Of the single-ingredient echinacea products (n = 27), 24 contained echinacea DNA. Not surprisingly, a majority were found to contain DNA from other plant sources, most likely from environmental contaminants or accidental contamination during the harvesting and processing stages. The most frequently detected contaminant species included burdock (Arctium lappa, Asteraceae), greater celandine (Chelidonium majus, Papaveraceae), horseweed (Erigeron canadensis, Asteraceae), lemon balm (Melissa officinalis, Lamiaceae), Mongolian thyme (Thymus mongolicus, Lamiaceae), or grass (Poaceae) species such as Echinochloa colona.

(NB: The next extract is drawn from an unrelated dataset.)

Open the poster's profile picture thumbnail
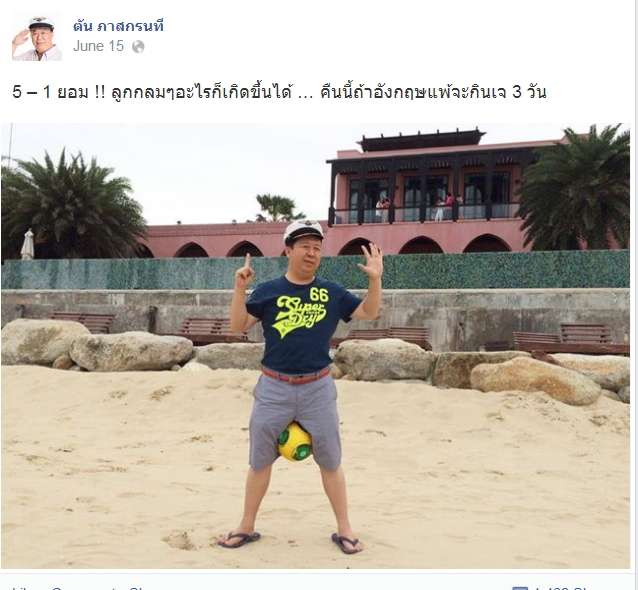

Comment: The study suggests that most of the products analyzed contained one or several Echinacea species. While discrepancies from the expected HPTLC fingerprint may be explained by the low stability of phenolic compounds in liquids (in particular those containing substantial amounts of water), most of the products of doubtful quality were sold as herbal tea, tablet, or capsule. Looking at these questionable fingerprints (especially those lanes where only very weak or no bands were detected), it is difficult to explain the pattern solely by differences in the manufacturing processes, or by the presence of appropriately labeled additional herbal ingredients.

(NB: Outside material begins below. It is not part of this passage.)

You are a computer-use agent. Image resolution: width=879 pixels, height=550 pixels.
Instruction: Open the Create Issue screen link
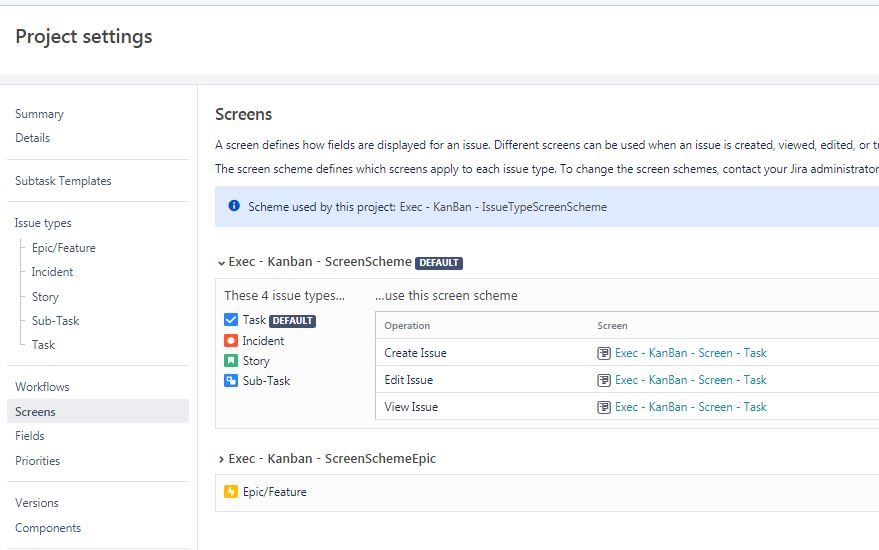coord(691,353)
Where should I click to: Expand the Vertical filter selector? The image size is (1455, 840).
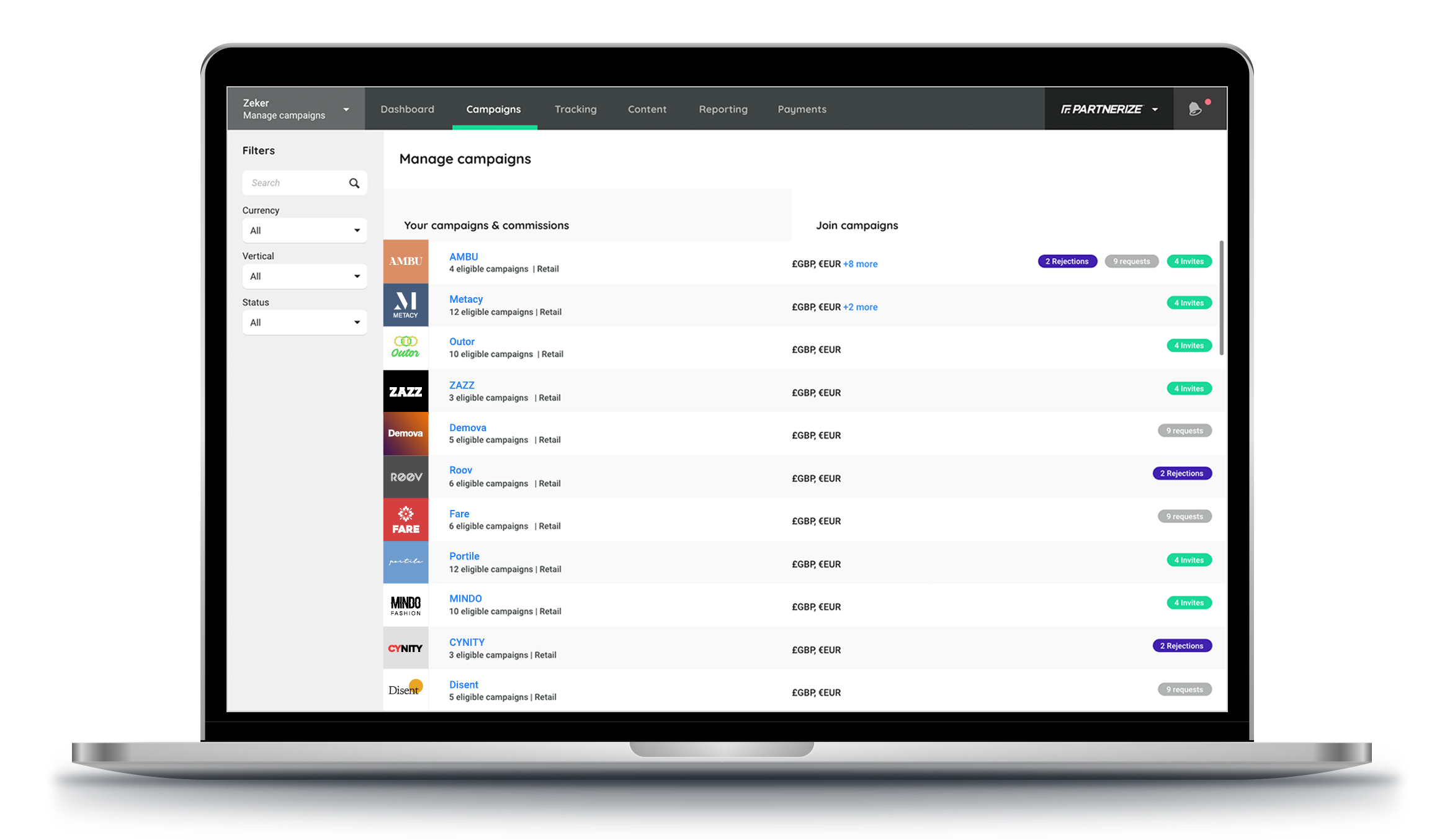click(x=304, y=276)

All of the 53 samples yielded DNA, but only 72% (38 of 53 samples) provided DNA of sufficient quality to allow genus or species identification, while no identifiable genetic marker was obtained for the other 15 products. In addition to echinacea DNA, a large number of additional species were apparently detected. The authors reported a 43% ingredient fidelity (a term to describe the number of species detected compared to those indicated on the label) based on the DNA metabarcoding results. It is crucial to put such statements in context of the research, as this percentage can be easily misinterpreted by non-experts in the field as the number of products that are acceptable. As we have stated repeatedly in previous issues of this newsletter, herbal ingredients normally contain DNA from other plant materials (e.g., pollen, inadvertent contamination during harvest, drying, processing, etc.). For this reason, pharmacopeial monographs allow for a specific amount (usually up to 2%) of foreign organic matter. As such, the value of DNA metabarcoding results listing dozens of contaminants, which are likely present at levels well below 2%, is questionable.

References

1. Bauer R, Khan IA, Wagner H. 1987. Echinacea: Nachweis einer Verfälschung von Echinacea purpurea (L.) Moench. mit Parthenium integrifolium L. Dtsch Apoth Ztg. 127: 1325–1328.
2. Bauer R. Chemistry, pharmacology and clinical applications of echinacea products. In: Mazza G, Oomah BD (eds). Herbs, Botanicals and Teas. Boca Raton, FL: CRC Press; 1998:45-73.
3. Echinacea angustifoliae radix. European Pharmacopoeia (EP 8.0). Strasbourg, France: European Directorate for the Quality of Medicines and Health Care; 2012:1327-1329
4. Echinaceae pallidae radix. European Pharmacopoeia (EP 8.0). Strasbourg, France: European Directorate for the Quality of Medicines and Health Care; 2012:1345-1346.
5. Echinaceae purpureae herba. European Pharmacopoeia (EP 8.0). Strasbourg, France: European Directorate for the Quality of Medicines and Health Care; 2012:1357-1359.
6. Echinaceae purpureae radix. European Pharmacopoeia (EP 8.0). Strasbourg, France: European Directorate for the Quality of Medicines and Health Care; 2012:1359-1361.